Pictures aside, return all of the records exactly as they stand.

_ _ _

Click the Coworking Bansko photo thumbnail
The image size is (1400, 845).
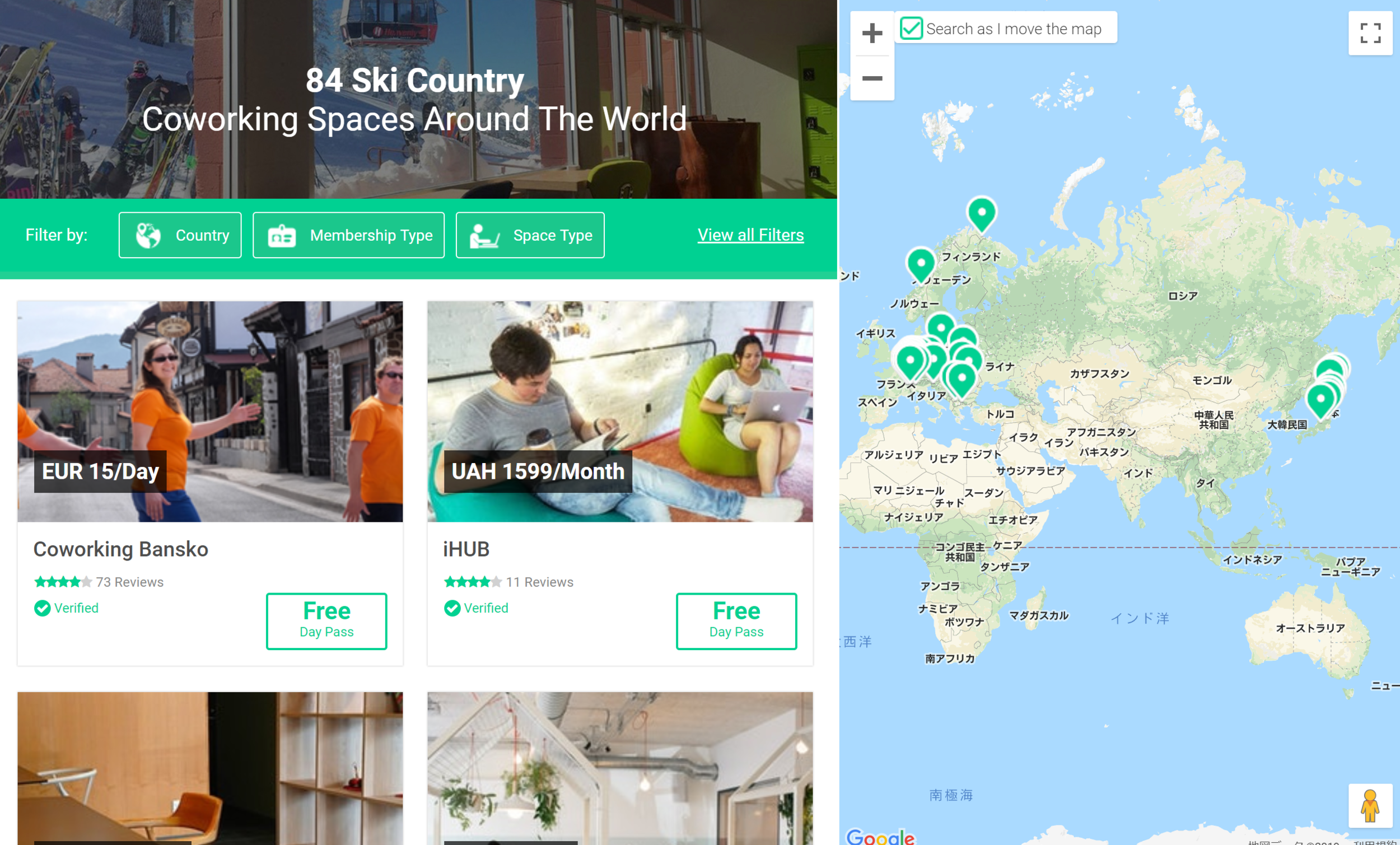point(210,398)
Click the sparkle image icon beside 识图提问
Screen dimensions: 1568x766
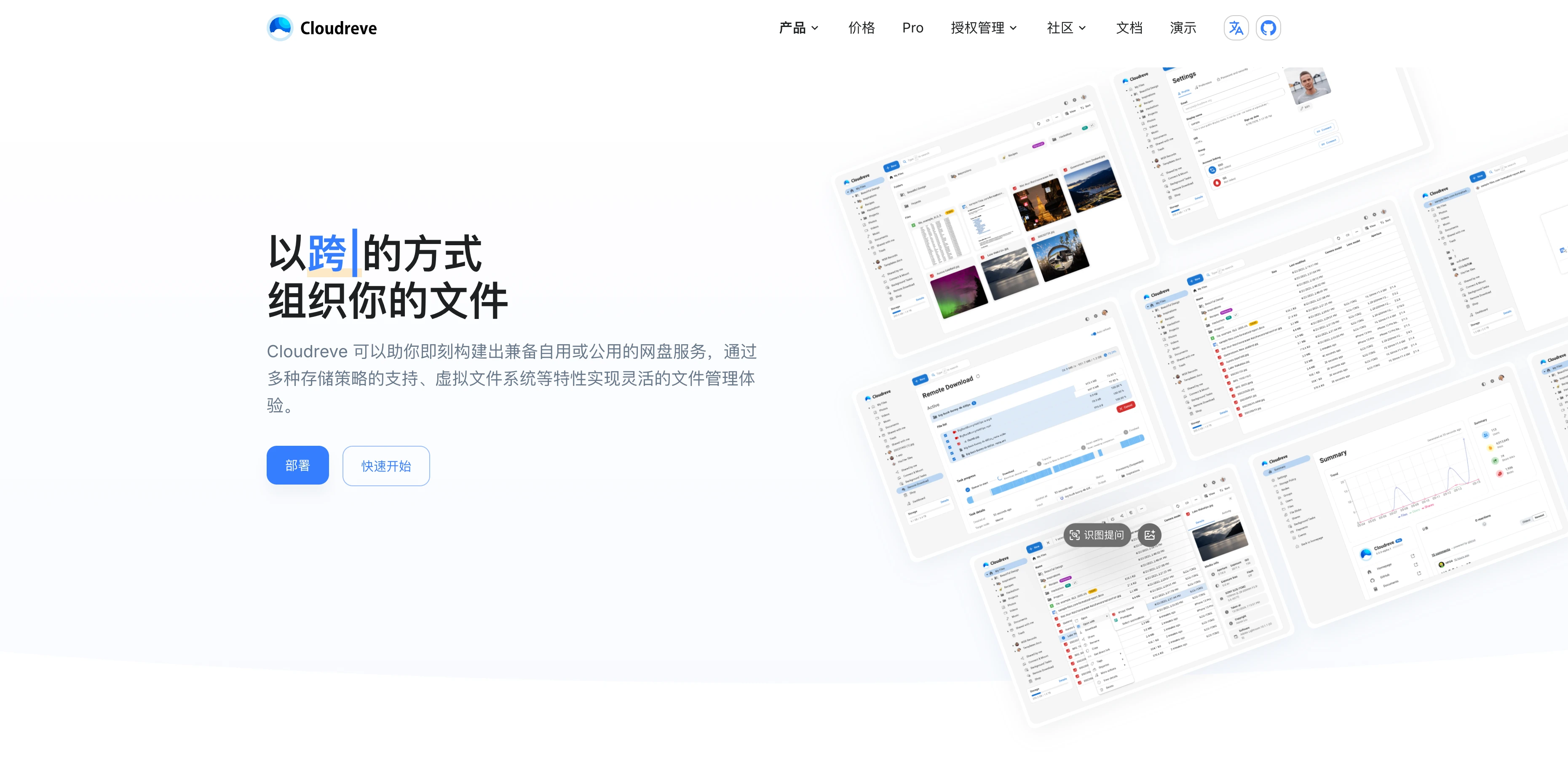[1149, 535]
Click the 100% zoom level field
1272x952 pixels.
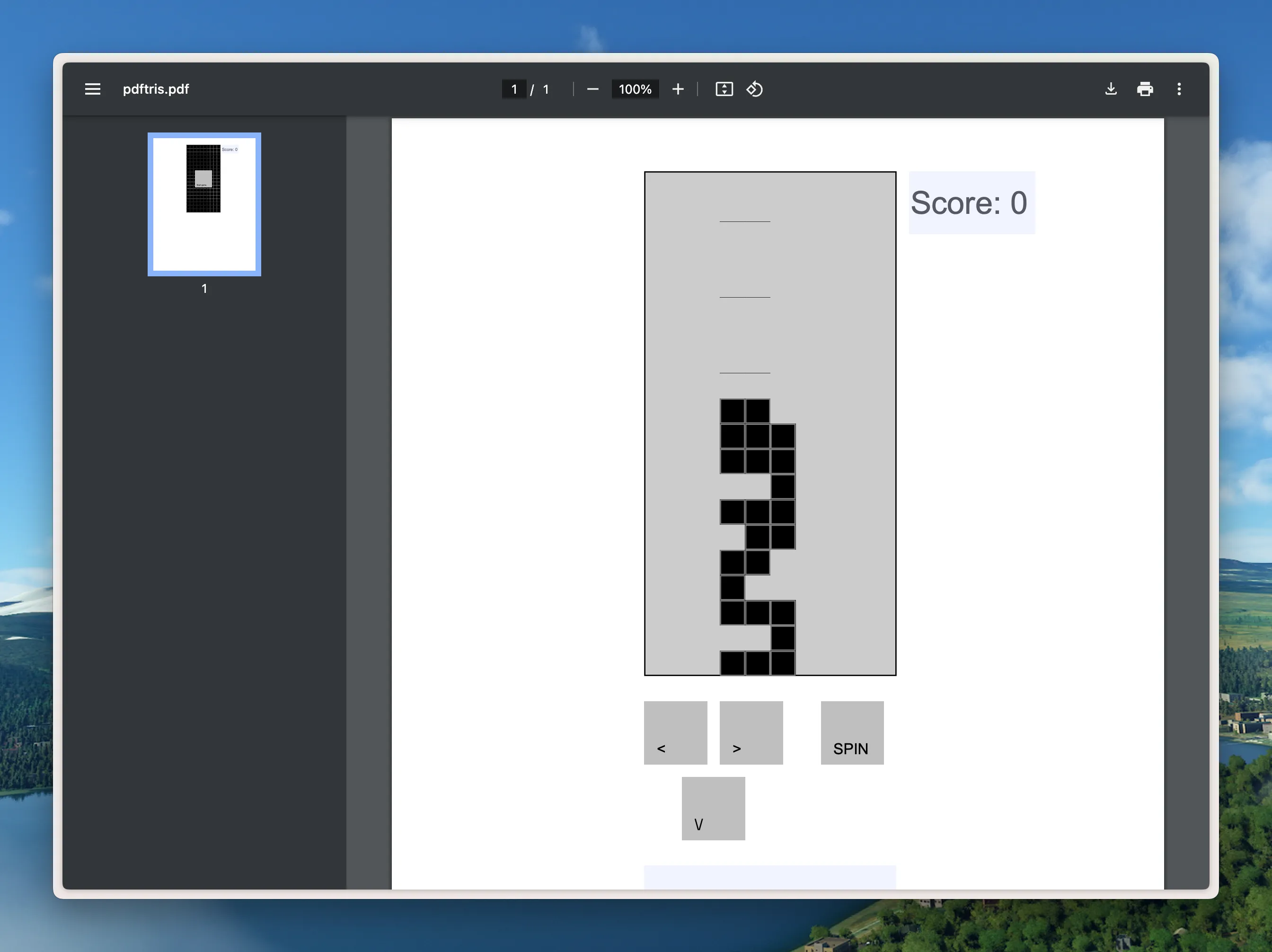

_ _ _

RESULT:
Click the Coworking Bansko photo thumbnail
The image size is (1400, 845).
point(210,398)
Click the sparkle image icon beside 识图提问
Screen dimensions: 1568x766
[1149, 535]
Click the 100% zoom level field
1272x952 pixels.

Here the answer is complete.